## Exercise directions
Range to repeat from the listing below: the line containing "Where should I click to: Click" down to the line containing "Task: Tap the 15:28 clock in status bar", both included. Copy it exactly, pictures excluded, and add nothing else.

+ + + + +

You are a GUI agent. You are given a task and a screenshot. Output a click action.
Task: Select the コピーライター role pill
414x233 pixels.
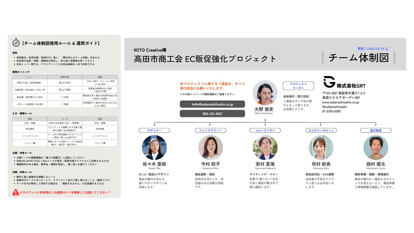tap(265, 130)
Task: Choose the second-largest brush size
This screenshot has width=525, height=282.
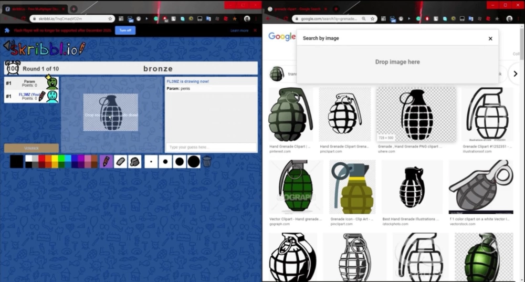Action: click(x=180, y=162)
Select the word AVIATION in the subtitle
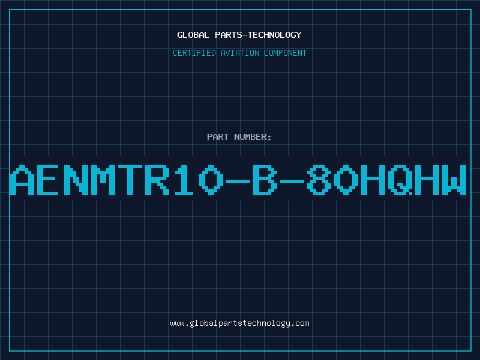The height and width of the screenshot is (360, 480). click(239, 53)
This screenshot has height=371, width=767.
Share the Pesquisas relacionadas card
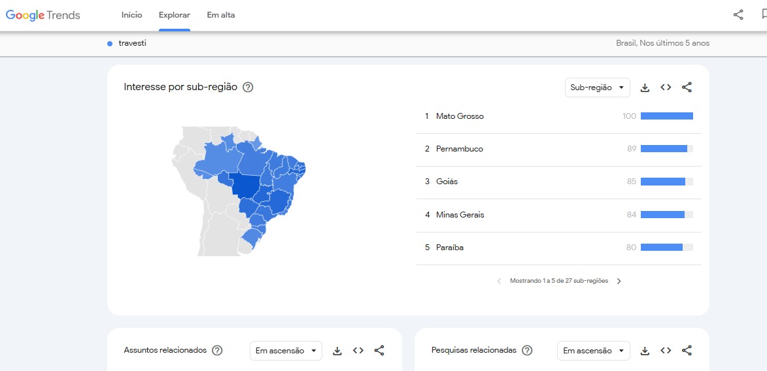tap(687, 351)
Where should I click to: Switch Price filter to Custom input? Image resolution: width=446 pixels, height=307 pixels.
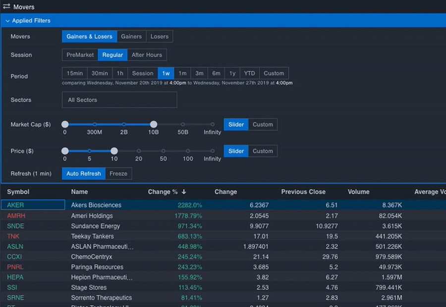point(263,151)
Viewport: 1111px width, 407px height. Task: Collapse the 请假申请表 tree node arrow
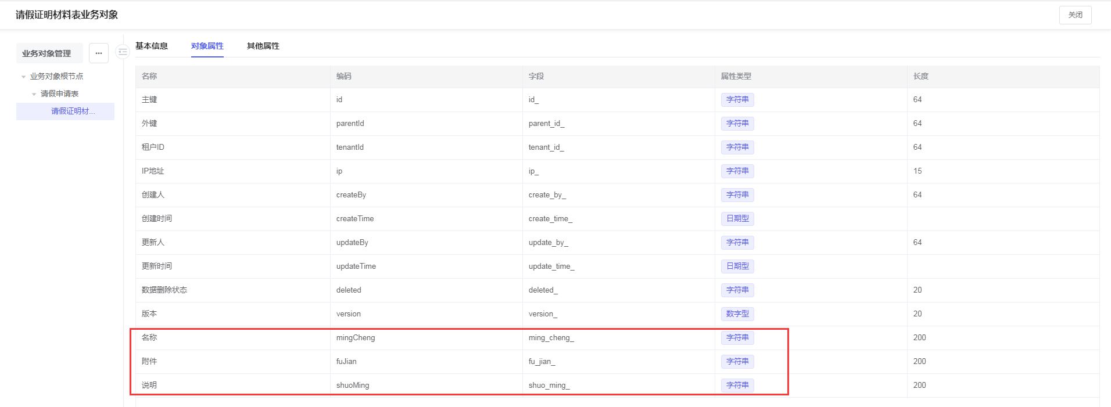[x=34, y=94]
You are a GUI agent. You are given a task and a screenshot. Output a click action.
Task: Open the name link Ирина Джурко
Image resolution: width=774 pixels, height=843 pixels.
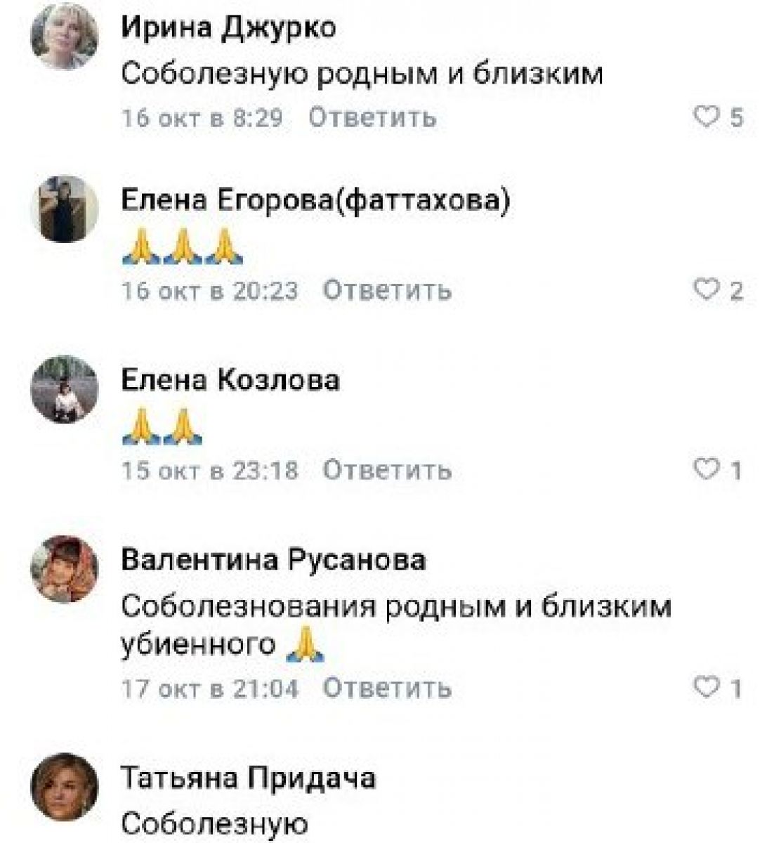(x=228, y=29)
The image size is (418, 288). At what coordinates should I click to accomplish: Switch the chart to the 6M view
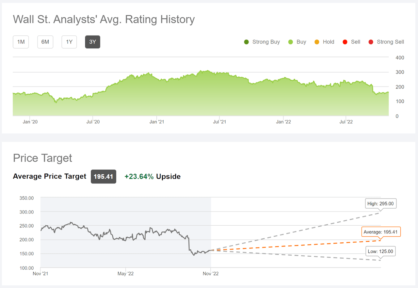pos(45,42)
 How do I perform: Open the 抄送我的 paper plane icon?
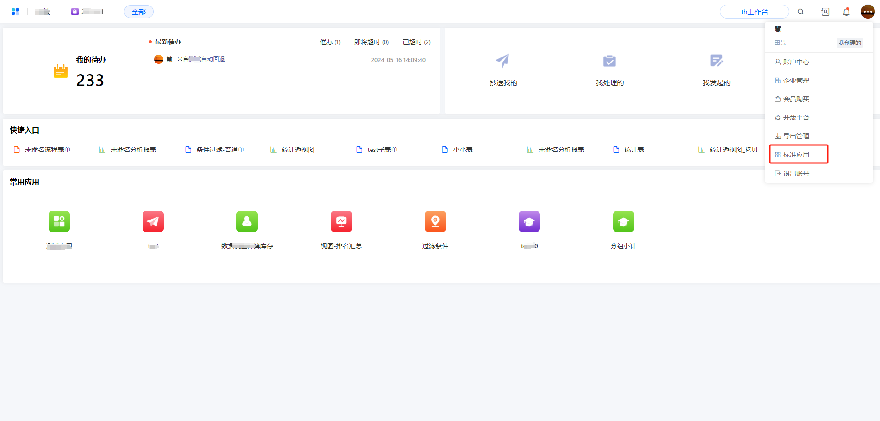(503, 61)
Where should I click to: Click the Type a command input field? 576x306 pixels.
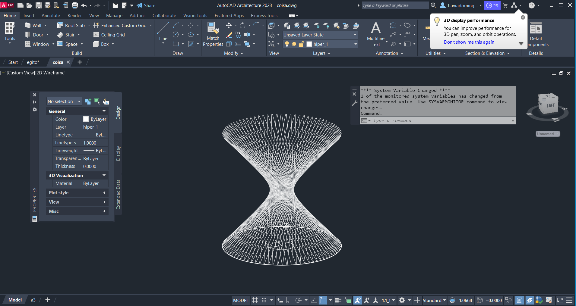(x=437, y=120)
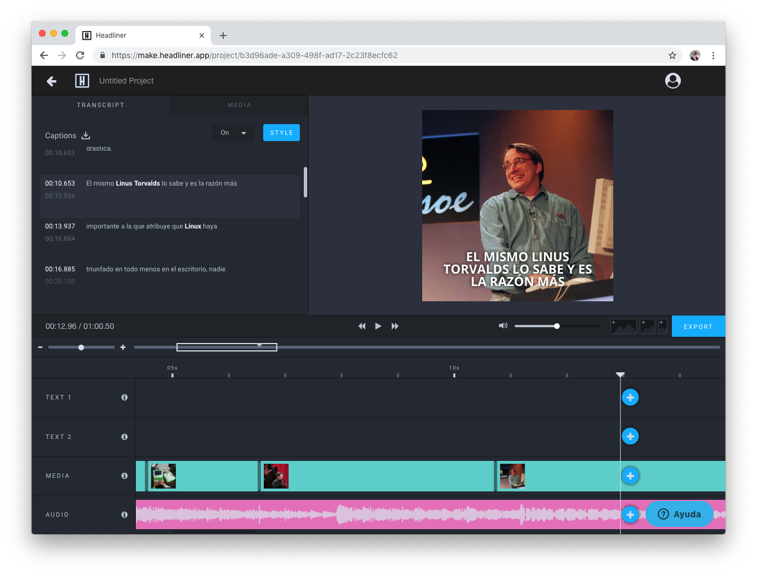
Task: Add a clip to the MEDIA track
Action: click(x=630, y=476)
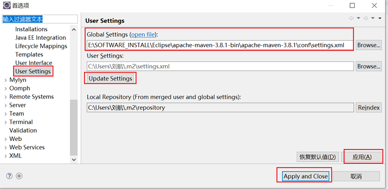Image resolution: width=388 pixels, height=189 pixels.
Task: Select Validation preferences item
Action: point(23,130)
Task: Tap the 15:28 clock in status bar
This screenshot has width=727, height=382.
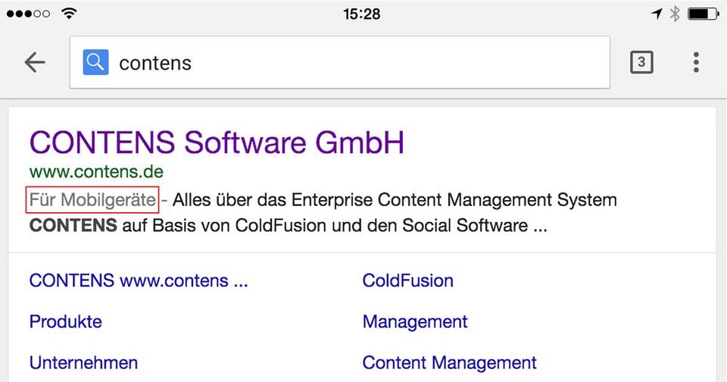Action: (x=364, y=14)
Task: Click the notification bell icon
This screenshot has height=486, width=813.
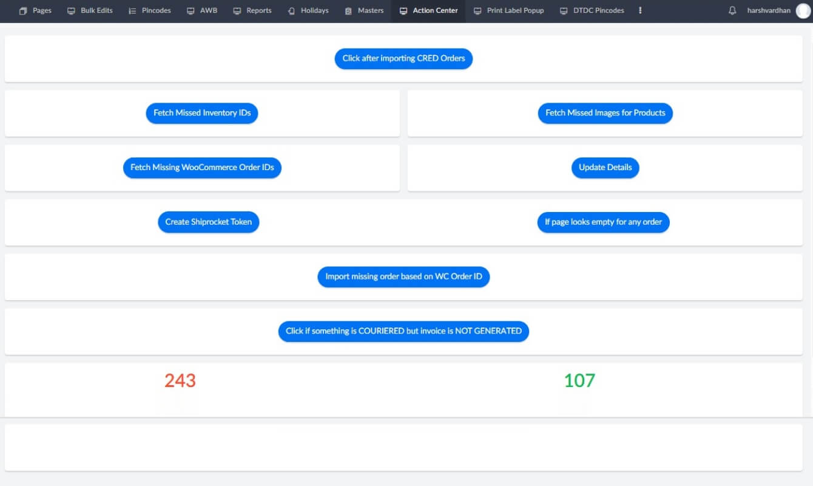Action: (732, 11)
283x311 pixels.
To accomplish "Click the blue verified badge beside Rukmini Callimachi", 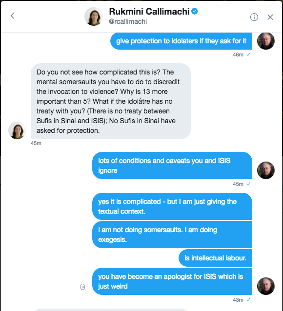I will 195,11.
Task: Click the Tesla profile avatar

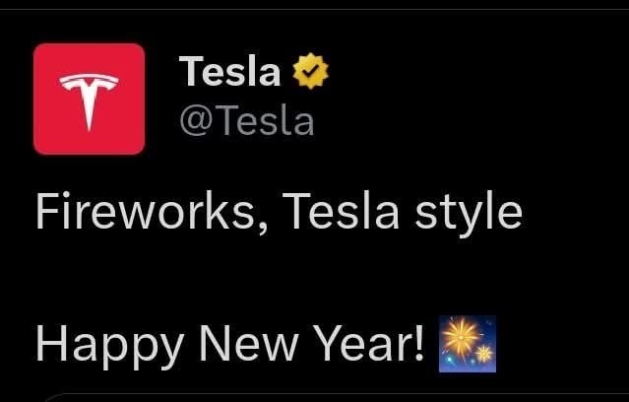Action: tap(89, 99)
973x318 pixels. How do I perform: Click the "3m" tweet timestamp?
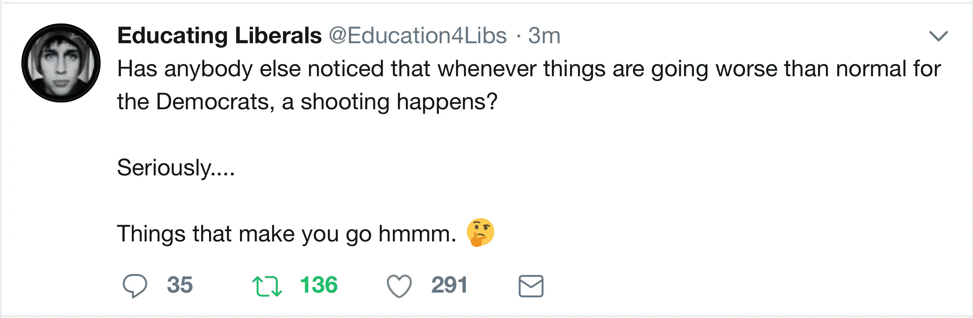pyautogui.click(x=544, y=36)
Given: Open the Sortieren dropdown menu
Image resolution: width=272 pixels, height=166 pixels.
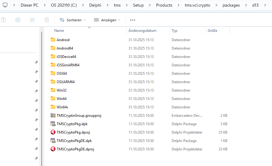Looking at the screenshot, I should [72, 20].
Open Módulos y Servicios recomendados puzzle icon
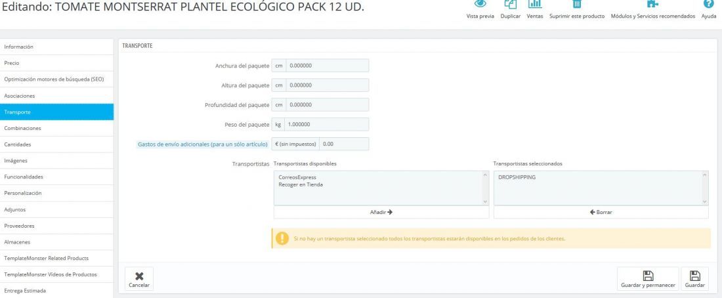The height and width of the screenshot is (298, 722). pyautogui.click(x=652, y=4)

+ + + + +

## Answer to this exercise
Where should I click to: Click the Type a command input field? 576x306 pixels.
(x=437, y=120)
Task: Add a clip to the MEDIA track
Action: click(x=630, y=476)
Image resolution: width=388 pixels, height=189 pixels.
Task: Select Validation preferences item
Action: point(23,130)
Task: Tap the 15:28 clock in status bar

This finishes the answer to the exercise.